**Exercise description:** Extract every line of the data below that contains the string "logo". Matching is case-sensitive.

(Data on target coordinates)
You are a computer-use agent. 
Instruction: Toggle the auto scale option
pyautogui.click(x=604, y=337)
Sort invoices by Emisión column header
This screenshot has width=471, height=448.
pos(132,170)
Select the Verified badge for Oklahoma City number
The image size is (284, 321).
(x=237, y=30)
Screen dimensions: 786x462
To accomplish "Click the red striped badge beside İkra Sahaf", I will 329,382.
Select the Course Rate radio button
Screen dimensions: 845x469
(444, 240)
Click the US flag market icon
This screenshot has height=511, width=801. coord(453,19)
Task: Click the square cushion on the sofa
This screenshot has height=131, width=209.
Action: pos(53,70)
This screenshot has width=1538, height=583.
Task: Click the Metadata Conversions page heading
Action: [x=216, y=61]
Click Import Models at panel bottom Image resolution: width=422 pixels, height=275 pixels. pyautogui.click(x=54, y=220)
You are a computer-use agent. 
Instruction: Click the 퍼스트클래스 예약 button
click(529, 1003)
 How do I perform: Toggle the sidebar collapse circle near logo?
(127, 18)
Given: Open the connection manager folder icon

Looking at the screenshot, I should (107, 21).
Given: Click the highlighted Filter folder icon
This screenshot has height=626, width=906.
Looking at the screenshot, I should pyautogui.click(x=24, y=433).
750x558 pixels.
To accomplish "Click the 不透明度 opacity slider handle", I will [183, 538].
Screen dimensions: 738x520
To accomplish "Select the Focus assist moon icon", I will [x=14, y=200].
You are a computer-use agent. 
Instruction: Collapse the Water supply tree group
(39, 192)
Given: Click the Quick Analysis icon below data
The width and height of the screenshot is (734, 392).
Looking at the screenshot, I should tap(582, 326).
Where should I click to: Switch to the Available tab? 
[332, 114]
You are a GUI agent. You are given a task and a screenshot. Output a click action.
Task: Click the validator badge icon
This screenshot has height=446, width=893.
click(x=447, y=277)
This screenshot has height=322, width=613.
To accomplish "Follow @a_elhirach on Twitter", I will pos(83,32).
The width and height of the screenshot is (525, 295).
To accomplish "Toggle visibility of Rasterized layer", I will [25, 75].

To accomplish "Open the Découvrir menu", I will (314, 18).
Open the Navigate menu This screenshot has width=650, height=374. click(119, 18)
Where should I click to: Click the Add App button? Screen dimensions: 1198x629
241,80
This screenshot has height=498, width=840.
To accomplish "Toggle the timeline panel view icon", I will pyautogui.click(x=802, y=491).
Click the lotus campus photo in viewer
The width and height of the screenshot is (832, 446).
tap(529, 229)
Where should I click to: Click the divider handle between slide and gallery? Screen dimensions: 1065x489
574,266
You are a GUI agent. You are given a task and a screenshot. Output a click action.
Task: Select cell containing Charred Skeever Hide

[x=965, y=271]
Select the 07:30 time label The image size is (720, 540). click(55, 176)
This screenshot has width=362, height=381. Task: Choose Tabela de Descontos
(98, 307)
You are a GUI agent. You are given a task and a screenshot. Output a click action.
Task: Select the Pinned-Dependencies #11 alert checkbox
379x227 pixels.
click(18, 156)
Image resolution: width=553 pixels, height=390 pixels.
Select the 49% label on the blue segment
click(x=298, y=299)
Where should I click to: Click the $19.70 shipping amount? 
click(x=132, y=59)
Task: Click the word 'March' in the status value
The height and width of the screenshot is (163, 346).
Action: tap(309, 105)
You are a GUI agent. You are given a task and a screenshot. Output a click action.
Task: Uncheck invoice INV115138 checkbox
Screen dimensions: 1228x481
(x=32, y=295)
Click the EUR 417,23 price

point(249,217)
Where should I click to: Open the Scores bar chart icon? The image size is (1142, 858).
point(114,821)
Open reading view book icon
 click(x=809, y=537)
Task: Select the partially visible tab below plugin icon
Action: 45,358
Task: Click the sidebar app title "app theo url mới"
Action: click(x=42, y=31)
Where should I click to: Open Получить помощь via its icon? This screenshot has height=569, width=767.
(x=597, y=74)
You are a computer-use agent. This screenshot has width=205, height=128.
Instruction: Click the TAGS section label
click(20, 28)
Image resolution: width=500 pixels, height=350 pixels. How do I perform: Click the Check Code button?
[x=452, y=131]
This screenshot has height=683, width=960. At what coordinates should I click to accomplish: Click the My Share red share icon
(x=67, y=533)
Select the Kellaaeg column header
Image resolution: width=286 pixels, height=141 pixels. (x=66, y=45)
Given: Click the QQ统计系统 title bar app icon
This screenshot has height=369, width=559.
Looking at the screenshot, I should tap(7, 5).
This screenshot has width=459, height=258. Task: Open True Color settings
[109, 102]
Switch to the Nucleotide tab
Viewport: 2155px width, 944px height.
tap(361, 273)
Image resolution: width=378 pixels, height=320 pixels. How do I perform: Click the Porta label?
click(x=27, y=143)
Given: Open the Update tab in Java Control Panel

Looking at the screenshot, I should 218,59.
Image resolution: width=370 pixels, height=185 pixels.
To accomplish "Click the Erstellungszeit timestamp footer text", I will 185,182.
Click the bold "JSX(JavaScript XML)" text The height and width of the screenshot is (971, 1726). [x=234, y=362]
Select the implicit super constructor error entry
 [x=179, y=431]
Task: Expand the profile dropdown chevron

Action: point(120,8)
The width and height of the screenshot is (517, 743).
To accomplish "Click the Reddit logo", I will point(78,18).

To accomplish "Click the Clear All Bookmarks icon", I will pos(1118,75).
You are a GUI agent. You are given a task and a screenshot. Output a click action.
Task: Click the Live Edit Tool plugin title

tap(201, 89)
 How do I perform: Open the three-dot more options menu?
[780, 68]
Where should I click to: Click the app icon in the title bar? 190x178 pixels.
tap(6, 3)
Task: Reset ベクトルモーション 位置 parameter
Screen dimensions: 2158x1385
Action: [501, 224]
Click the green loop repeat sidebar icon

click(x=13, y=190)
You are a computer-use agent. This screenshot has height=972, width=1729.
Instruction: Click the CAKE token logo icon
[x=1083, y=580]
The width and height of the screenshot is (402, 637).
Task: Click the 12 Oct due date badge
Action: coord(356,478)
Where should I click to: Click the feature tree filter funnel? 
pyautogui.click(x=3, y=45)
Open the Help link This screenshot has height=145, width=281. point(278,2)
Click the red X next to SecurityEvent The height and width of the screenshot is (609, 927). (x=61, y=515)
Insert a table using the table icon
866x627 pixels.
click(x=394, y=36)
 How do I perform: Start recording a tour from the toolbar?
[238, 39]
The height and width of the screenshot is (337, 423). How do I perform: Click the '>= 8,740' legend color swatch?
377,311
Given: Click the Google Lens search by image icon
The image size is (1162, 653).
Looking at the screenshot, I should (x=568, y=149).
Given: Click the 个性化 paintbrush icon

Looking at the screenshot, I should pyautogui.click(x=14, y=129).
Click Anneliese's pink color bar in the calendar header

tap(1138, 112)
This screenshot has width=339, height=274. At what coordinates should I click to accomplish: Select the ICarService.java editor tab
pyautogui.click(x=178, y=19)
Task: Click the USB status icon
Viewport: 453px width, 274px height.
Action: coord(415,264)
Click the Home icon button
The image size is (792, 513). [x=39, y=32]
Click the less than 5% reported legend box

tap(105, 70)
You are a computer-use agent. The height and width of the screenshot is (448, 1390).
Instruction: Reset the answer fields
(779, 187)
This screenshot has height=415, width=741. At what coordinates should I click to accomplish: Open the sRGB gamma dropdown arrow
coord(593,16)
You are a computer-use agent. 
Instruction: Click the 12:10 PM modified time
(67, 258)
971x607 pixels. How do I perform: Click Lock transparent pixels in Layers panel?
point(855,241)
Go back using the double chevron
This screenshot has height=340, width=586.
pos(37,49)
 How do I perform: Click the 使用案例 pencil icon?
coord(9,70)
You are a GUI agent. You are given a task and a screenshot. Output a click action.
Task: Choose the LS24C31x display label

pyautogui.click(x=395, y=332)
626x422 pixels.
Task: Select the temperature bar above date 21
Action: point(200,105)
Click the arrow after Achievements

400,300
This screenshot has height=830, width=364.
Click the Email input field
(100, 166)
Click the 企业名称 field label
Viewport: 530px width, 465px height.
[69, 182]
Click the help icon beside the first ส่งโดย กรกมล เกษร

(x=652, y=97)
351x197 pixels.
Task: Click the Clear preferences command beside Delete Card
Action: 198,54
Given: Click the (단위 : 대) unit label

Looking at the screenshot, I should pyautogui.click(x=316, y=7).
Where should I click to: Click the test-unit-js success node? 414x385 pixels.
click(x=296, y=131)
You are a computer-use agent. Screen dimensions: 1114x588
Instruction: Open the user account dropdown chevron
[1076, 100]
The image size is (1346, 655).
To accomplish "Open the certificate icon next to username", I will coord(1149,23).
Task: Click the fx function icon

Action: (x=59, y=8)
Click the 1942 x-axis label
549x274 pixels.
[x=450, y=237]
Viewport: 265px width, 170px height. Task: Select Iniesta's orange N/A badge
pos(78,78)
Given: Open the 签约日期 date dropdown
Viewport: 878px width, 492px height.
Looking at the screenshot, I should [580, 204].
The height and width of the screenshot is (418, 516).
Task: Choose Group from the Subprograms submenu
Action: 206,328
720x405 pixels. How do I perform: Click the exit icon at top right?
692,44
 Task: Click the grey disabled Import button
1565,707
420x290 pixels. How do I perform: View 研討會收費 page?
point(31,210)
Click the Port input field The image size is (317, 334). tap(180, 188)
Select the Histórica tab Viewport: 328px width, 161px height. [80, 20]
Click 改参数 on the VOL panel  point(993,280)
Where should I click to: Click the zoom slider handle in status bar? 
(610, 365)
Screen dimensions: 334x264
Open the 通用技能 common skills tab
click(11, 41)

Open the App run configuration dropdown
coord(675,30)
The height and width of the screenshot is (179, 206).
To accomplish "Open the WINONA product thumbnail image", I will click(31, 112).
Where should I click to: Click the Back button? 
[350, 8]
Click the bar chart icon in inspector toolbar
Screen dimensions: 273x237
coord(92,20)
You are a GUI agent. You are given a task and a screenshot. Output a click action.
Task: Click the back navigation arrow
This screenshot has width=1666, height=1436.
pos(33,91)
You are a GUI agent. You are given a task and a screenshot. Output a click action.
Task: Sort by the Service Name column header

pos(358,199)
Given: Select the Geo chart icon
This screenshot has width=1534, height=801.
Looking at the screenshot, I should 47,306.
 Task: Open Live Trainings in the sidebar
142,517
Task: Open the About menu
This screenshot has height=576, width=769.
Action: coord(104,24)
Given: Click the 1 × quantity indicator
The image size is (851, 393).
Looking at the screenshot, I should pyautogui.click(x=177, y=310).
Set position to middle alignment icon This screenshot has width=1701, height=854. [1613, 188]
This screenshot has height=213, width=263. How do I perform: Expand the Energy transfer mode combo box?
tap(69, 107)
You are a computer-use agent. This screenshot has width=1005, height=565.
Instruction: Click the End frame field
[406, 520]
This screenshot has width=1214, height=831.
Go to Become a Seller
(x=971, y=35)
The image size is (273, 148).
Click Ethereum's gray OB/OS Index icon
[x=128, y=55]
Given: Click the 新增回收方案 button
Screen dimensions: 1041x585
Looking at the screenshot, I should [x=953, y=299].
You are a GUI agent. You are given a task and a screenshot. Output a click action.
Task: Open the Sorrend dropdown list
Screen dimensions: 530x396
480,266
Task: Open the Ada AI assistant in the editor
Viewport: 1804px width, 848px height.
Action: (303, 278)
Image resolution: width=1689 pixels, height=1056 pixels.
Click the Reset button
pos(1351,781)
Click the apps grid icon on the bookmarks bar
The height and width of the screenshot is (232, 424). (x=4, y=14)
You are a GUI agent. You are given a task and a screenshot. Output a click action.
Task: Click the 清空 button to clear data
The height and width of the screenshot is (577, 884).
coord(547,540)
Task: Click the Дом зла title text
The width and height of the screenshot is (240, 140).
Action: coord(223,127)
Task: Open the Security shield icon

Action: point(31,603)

**Result for this exercise:**
 How do I perform: Toggle the sidebar collapse circle near logo?
To accomplish "Click the Reddit logo", I will point(78,18).
Instruction: Click the CAKE token logo icon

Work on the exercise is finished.